Crowdsourced feedback loops
Every vote becomes lightweight feedback data. While not structured like a formal dataset, it reflects real-world taste and audience response.
Gamified benchmarking
Turning model evaluation into a voting game increases engagement. It also exposes subtle stylistic differences between models that standard benchmarks often miss.

A different kind of metric

Traditional benchmarks are controlled, structured, and repeatable. Humor is none of those. It is context-dependent, culturally sensitive, and audience-specific.

That makes Fun Leaderboard interesting as an experimental benchmark. It does not aim for scientific rigor in the academic sense.
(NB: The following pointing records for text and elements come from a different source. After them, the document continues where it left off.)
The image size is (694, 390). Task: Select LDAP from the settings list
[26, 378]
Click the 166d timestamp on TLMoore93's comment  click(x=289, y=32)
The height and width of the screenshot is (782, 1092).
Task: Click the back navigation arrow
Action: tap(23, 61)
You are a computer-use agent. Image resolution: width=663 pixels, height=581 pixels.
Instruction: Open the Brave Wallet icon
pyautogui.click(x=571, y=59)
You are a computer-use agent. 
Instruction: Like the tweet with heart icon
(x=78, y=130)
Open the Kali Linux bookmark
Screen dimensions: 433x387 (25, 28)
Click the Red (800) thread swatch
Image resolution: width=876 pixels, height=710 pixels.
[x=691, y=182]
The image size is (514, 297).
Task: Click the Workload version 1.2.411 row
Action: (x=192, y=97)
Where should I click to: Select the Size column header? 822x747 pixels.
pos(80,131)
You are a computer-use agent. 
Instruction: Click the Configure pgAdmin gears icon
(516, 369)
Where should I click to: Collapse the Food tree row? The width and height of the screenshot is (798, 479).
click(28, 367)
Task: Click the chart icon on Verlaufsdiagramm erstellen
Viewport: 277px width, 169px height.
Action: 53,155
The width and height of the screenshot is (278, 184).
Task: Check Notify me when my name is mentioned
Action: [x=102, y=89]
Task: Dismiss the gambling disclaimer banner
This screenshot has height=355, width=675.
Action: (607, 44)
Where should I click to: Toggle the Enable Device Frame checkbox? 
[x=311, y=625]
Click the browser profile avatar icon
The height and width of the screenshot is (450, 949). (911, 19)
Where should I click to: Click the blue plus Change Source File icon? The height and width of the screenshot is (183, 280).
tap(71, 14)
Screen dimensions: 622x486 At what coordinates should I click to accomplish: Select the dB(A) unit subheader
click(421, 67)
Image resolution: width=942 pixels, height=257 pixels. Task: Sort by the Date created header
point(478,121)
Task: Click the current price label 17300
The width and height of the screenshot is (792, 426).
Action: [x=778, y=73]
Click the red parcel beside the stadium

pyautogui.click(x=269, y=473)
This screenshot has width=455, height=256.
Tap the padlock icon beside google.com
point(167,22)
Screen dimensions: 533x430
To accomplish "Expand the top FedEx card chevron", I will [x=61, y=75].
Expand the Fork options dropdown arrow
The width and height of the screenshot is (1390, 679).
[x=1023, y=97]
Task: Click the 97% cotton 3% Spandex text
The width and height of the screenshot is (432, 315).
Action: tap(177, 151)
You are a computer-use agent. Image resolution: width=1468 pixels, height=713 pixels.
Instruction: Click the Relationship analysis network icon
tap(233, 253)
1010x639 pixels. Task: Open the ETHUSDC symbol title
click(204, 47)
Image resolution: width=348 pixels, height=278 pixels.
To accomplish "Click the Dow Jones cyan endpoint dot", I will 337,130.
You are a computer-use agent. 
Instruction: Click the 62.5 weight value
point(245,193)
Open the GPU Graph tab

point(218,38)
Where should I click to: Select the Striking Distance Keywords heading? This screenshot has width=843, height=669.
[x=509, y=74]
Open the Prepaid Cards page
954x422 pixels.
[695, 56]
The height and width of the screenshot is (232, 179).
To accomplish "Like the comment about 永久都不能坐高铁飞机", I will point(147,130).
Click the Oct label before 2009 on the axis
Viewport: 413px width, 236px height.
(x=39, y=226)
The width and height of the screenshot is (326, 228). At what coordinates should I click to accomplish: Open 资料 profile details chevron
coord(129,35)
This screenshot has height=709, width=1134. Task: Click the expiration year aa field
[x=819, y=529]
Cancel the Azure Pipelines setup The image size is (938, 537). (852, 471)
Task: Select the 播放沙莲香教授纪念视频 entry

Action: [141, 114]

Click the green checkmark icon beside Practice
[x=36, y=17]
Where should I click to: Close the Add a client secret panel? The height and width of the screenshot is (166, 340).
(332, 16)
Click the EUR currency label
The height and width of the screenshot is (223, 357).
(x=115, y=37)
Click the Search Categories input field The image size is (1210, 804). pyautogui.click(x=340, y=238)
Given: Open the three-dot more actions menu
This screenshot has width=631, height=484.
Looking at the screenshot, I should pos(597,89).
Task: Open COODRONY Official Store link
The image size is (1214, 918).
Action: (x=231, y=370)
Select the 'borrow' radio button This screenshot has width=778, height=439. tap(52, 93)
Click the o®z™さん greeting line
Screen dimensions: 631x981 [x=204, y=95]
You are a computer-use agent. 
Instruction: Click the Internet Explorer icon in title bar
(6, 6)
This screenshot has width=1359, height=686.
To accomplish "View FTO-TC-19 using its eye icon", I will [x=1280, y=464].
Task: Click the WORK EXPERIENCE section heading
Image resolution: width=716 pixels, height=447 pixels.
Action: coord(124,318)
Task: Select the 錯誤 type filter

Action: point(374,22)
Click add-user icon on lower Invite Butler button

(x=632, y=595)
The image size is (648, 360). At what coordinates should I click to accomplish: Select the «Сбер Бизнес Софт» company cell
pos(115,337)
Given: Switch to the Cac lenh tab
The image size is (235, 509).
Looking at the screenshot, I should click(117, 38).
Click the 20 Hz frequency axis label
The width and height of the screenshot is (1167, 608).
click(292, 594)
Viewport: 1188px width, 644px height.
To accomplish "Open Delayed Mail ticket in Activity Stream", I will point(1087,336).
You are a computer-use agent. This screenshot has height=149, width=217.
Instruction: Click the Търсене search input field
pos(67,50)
Instead, it captures something closer to product reality: how humans react.

For builders and data professionals, this opens questions such as:

How do we quantify subjective quality signals?
Can preference data like this be modeled and aggregated reliably?
How much variance exists between audiences?

Relevance for data teams and AI builders

If you build LLM-powered products, humor is only one example of a broader challenge: subjective output quality.

Fun Leaderboard is a small but clear case study of:

Human-in-the-loop evaluation
Real-time feedback aggregation
Engagement-driven benchmarking
Comparative model testing in a public setting

For experimentation-focused teams, it is also a reminder that not all meaningful metrics are formal academic benchmarks. Some emerge directly from user interaction.

Final thought

Fun Leaderboard demonstrates that model comparison does not have to live only in research papers and technical dashboards. By putting people in control of the evaluation loop, it turns AI benchmarking into something interactive and transparent.

For anyone working in data, AI, or product engineering, it is a lightweight but insightful example of how community feedback can become a performance signal.